(Dataset entries)
▼▼▼
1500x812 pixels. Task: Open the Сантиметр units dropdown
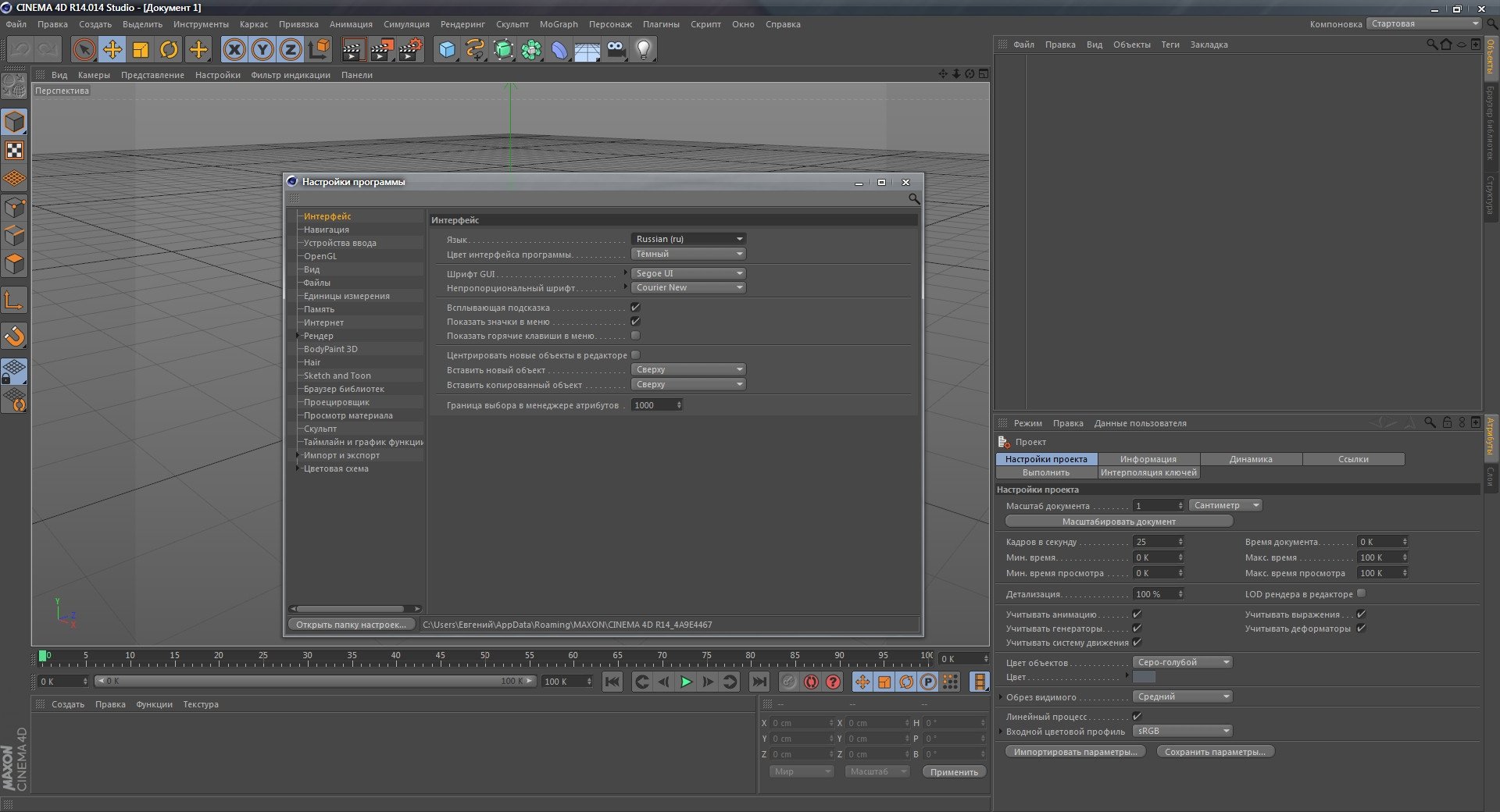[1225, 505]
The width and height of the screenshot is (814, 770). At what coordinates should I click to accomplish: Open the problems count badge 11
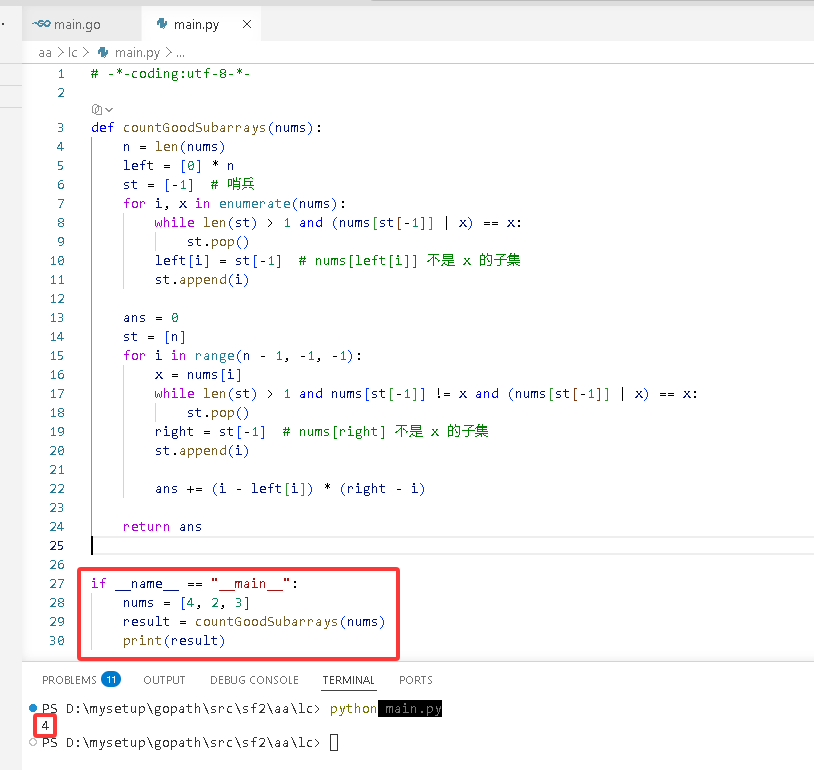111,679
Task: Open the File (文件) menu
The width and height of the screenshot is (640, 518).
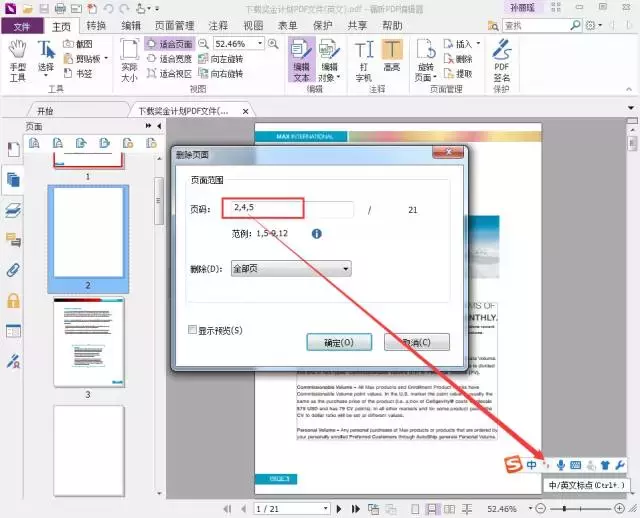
▲▲▲
▼▼▼
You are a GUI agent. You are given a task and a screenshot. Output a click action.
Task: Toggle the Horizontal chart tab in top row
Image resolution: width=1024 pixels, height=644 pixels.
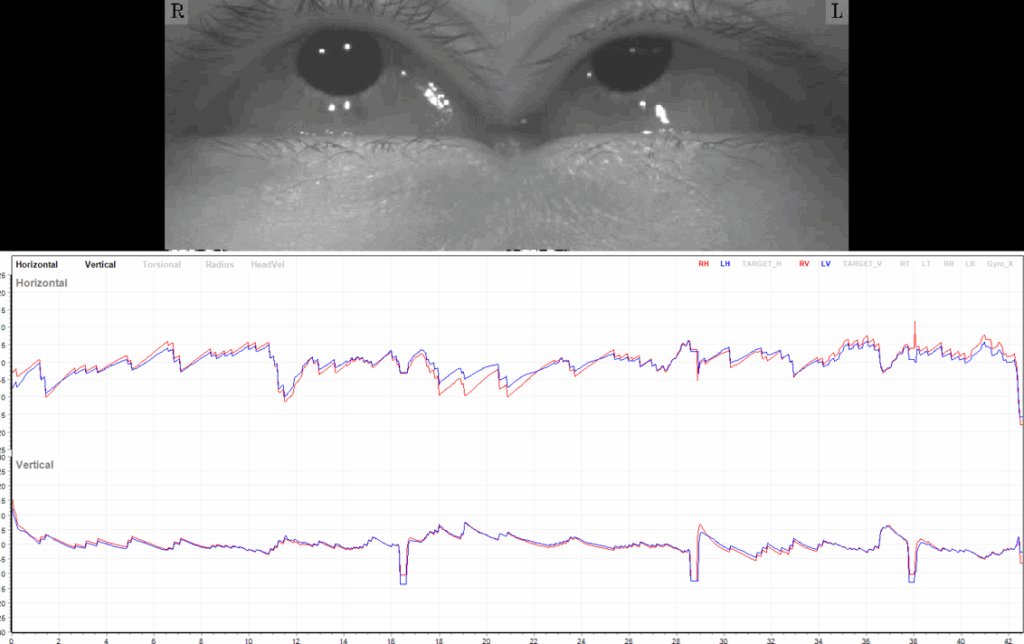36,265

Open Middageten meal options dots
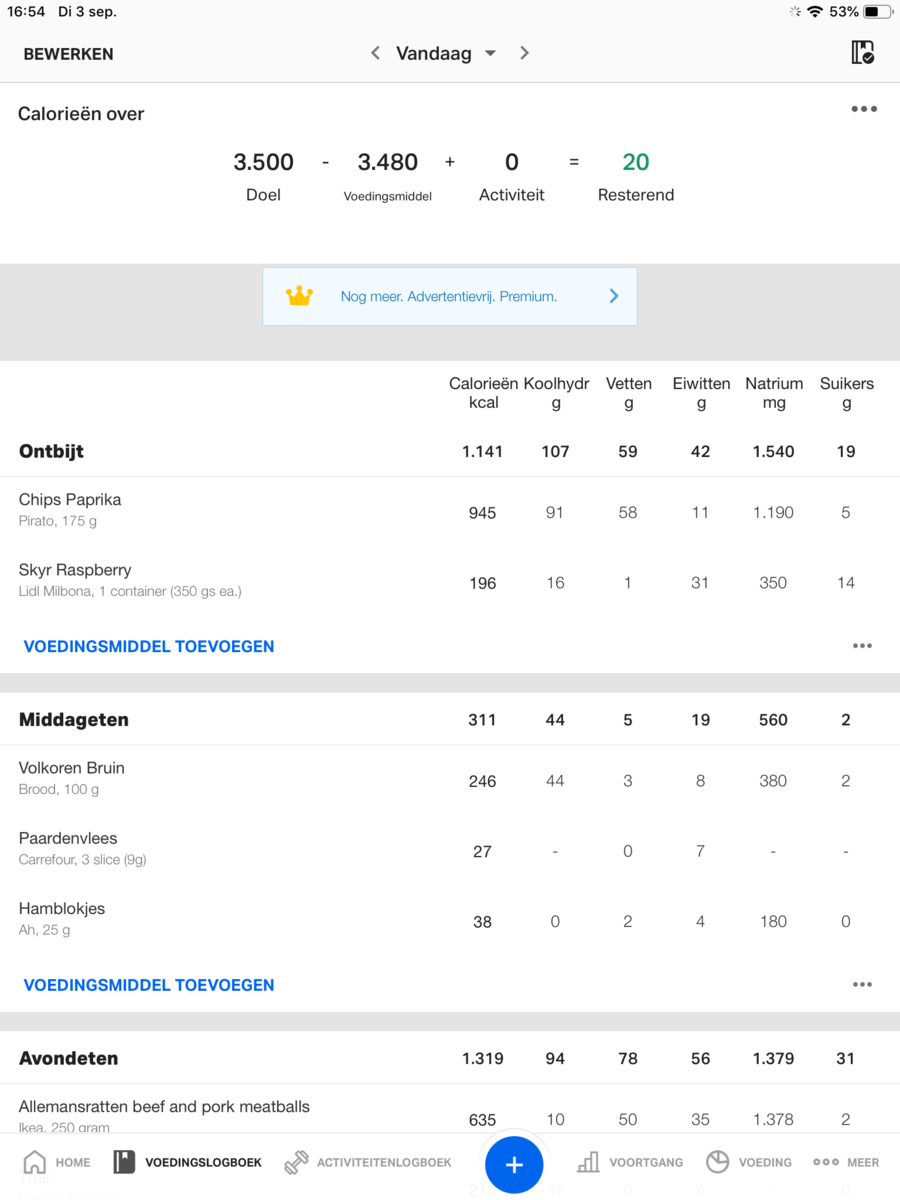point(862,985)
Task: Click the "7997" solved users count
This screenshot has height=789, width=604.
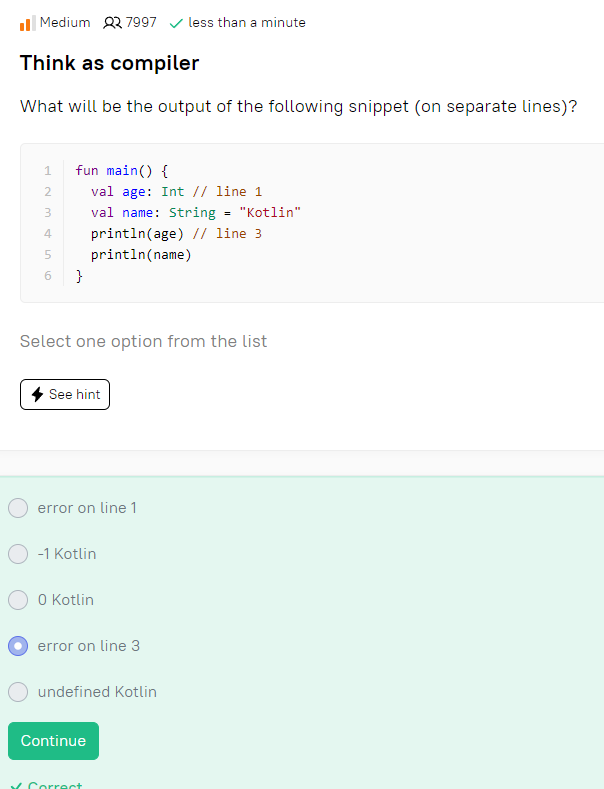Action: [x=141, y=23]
▲▲▲
Copy out every line in the listing from the one containing "The width and height of the screenshot is (814, 770)." down to the one containing "The width and height of the screenshot is (640, 518).", including both of those lines. Leave the pictures out of your answer.

ANSWER TO THE TASK =>
The width and height of the screenshot is (814, 770). At what coordinates should I click to accomplish: Open the problems count badge 11
111,679
Task: Open the File (文件) menu
The width and height of the screenshot is (640, 518).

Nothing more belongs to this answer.